_THE PROBLEM_. How many lines in the records below contain the word "Enable"? Reply with that number only.

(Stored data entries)
****************

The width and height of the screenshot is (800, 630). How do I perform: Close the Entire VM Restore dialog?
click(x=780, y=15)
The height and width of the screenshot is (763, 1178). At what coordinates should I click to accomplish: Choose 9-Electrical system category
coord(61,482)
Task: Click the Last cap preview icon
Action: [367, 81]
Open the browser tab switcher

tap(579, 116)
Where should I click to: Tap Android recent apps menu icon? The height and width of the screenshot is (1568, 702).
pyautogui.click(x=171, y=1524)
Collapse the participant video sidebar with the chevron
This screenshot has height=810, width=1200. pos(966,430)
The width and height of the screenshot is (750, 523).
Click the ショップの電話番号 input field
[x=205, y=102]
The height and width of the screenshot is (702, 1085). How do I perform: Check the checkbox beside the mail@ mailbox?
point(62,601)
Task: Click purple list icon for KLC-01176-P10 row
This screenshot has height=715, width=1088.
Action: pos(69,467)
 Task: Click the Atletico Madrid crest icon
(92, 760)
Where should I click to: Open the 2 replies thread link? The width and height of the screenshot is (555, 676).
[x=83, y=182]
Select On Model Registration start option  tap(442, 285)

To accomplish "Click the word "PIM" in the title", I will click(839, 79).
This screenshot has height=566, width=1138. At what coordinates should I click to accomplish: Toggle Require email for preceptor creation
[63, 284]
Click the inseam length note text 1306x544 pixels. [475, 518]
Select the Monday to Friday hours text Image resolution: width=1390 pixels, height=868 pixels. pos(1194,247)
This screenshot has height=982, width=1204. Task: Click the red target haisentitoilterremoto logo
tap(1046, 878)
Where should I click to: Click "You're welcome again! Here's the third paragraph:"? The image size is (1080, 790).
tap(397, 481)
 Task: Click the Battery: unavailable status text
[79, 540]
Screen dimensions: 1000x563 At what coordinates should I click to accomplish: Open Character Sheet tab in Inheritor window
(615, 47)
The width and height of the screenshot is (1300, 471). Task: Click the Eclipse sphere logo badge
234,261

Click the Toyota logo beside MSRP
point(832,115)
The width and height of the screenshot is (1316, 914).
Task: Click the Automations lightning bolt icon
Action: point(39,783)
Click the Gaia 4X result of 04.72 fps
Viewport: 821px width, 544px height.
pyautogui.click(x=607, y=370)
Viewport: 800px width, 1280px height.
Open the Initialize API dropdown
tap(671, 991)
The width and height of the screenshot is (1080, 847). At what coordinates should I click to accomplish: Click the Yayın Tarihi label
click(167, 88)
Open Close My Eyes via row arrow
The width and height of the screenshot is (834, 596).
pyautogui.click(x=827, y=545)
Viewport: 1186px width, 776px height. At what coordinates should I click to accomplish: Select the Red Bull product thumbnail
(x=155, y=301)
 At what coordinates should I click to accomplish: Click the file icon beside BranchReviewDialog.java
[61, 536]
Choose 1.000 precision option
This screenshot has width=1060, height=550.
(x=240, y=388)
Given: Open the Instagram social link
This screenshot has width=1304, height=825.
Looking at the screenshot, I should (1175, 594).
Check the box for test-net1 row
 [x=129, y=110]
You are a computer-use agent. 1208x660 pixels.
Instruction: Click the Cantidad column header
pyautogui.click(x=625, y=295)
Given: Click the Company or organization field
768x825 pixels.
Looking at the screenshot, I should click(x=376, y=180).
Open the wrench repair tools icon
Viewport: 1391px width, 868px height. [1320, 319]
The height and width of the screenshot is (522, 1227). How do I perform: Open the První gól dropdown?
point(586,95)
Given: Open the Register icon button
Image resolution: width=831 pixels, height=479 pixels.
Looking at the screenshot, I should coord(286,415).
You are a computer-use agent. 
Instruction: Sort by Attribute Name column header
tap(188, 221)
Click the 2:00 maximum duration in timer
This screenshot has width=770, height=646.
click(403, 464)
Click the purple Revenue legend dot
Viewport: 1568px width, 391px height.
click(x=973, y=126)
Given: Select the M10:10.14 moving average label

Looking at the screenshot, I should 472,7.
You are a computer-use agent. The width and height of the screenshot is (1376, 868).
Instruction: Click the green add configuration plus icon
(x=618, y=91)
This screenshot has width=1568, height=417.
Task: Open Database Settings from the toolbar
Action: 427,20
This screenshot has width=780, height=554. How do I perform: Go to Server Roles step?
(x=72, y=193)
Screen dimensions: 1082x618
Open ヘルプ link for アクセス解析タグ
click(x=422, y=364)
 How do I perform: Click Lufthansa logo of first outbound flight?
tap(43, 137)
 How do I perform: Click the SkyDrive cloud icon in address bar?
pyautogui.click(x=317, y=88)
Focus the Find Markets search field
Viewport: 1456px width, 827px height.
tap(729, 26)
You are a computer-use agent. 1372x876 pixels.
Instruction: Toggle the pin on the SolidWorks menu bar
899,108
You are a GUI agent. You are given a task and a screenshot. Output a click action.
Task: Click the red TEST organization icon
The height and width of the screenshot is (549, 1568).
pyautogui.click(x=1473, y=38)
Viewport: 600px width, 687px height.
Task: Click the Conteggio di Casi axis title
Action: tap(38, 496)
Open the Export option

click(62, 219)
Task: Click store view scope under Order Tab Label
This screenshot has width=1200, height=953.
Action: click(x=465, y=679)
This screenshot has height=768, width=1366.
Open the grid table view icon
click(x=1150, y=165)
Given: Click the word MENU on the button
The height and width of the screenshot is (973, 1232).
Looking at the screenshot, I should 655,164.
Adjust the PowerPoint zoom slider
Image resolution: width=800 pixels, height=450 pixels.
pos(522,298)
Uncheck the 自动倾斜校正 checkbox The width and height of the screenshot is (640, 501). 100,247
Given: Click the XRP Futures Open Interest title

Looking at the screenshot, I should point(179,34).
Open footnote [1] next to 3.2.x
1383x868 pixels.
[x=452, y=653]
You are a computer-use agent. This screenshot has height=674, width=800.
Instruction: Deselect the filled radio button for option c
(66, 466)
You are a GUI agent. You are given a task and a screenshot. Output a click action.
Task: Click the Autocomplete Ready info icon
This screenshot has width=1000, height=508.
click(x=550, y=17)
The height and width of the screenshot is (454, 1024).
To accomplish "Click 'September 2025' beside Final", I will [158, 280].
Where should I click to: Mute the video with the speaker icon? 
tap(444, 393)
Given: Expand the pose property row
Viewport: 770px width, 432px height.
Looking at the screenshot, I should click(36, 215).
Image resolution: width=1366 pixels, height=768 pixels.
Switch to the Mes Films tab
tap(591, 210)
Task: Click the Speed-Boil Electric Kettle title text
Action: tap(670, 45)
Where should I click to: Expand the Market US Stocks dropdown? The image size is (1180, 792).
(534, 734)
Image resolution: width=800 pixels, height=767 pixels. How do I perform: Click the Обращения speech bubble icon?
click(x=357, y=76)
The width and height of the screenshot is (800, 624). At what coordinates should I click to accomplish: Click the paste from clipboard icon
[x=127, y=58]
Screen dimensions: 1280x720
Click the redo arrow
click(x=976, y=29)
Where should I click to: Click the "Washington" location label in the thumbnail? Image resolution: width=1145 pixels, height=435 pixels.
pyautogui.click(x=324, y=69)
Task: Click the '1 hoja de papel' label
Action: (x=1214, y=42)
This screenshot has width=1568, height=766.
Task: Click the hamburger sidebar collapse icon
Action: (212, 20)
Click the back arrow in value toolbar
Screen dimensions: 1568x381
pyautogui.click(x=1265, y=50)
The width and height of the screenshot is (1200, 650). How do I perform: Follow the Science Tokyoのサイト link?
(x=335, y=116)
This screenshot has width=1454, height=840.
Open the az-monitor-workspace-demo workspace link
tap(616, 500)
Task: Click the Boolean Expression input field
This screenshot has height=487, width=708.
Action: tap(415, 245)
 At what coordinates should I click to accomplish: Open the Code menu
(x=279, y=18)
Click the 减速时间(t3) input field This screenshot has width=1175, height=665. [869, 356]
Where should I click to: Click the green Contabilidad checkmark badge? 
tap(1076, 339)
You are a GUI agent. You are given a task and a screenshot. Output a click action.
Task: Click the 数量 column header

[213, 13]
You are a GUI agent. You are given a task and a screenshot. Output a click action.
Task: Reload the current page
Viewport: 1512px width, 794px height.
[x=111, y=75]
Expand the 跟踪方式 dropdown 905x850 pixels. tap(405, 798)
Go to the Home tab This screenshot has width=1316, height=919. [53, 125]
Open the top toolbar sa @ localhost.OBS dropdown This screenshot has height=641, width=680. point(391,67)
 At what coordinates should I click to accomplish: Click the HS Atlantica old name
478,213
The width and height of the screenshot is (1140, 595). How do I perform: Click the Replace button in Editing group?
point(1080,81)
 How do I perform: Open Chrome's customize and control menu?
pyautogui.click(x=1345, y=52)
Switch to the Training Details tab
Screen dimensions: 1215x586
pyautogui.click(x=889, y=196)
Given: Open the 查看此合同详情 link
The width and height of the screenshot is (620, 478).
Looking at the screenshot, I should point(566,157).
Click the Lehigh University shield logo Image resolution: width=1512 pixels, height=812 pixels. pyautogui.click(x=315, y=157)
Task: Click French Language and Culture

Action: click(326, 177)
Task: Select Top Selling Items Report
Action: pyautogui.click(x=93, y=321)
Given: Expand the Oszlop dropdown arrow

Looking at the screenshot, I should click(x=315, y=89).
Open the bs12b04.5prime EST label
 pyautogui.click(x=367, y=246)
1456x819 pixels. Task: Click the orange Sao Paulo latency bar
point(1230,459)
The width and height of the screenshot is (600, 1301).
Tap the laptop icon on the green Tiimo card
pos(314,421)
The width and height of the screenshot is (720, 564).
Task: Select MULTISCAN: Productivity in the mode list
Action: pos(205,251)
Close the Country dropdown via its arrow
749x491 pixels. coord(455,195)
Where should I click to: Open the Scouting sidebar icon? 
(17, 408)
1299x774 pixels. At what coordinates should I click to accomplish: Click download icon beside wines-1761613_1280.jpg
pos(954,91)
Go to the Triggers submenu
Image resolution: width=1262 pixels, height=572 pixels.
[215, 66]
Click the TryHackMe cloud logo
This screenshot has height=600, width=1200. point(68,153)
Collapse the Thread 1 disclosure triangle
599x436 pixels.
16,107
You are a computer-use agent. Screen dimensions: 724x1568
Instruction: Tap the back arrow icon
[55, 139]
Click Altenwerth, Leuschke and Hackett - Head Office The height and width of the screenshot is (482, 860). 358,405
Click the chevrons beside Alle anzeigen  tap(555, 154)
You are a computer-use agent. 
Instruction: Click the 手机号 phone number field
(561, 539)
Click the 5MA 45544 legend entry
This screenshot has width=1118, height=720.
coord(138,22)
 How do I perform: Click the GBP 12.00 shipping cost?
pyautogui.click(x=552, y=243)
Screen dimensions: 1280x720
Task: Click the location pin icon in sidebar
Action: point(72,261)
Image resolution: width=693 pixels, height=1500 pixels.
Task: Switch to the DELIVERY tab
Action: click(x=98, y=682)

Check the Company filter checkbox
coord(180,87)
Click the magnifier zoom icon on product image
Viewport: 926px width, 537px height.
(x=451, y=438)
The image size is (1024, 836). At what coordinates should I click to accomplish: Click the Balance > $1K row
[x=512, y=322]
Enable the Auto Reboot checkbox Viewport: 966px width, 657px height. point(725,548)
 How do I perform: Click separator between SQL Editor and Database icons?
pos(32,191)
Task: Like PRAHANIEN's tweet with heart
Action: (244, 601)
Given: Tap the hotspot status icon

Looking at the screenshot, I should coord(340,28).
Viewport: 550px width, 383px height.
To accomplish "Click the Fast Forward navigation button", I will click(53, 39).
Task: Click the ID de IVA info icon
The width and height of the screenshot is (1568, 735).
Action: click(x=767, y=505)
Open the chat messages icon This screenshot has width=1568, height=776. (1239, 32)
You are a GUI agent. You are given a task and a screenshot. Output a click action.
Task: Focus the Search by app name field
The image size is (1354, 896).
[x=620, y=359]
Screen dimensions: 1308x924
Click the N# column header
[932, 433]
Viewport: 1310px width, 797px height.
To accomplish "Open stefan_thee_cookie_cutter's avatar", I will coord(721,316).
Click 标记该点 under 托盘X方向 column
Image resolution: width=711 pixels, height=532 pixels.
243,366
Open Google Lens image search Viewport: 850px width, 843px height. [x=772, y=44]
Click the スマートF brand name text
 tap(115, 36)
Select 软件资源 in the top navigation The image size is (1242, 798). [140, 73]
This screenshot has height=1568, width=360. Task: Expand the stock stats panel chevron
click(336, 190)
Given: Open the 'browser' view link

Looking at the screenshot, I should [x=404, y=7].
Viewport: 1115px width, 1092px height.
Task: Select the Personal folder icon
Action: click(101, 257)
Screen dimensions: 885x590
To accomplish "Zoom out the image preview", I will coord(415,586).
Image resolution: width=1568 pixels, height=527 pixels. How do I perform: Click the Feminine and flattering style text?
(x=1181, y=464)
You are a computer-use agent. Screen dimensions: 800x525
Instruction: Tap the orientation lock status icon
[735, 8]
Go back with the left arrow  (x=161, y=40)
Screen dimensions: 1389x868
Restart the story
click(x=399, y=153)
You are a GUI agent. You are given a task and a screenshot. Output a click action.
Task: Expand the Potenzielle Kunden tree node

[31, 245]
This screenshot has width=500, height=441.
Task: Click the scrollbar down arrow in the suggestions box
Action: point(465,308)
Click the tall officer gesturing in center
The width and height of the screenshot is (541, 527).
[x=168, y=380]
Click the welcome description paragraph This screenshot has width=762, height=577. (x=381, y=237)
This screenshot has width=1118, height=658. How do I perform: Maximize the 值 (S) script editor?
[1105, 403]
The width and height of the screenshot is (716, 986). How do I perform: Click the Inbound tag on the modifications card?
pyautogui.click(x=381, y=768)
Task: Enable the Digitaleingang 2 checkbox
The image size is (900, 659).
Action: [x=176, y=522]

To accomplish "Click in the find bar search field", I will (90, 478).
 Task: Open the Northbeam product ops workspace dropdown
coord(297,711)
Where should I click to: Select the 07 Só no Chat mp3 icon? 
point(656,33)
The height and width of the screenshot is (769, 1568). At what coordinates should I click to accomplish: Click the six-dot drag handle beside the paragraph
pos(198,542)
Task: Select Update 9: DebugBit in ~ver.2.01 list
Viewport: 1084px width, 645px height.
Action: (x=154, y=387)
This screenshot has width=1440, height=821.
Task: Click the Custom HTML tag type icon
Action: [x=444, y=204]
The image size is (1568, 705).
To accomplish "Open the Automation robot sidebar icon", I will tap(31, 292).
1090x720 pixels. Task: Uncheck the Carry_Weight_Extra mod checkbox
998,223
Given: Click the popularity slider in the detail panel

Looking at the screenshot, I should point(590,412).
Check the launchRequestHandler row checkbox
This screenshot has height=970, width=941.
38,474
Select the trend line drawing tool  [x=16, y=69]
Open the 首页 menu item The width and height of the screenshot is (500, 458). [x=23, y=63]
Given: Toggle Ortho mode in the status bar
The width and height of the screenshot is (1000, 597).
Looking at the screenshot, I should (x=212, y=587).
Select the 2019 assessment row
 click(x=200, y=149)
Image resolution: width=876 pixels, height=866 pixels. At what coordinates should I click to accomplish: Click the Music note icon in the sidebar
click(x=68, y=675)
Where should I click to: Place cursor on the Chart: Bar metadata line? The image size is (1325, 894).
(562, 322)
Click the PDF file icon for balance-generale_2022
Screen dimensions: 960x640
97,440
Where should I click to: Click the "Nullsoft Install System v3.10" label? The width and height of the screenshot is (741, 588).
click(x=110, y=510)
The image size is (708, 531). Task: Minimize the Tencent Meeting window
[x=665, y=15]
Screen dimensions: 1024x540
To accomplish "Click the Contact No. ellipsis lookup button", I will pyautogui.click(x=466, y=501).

****************

_EXERCISE ANSWER_. 2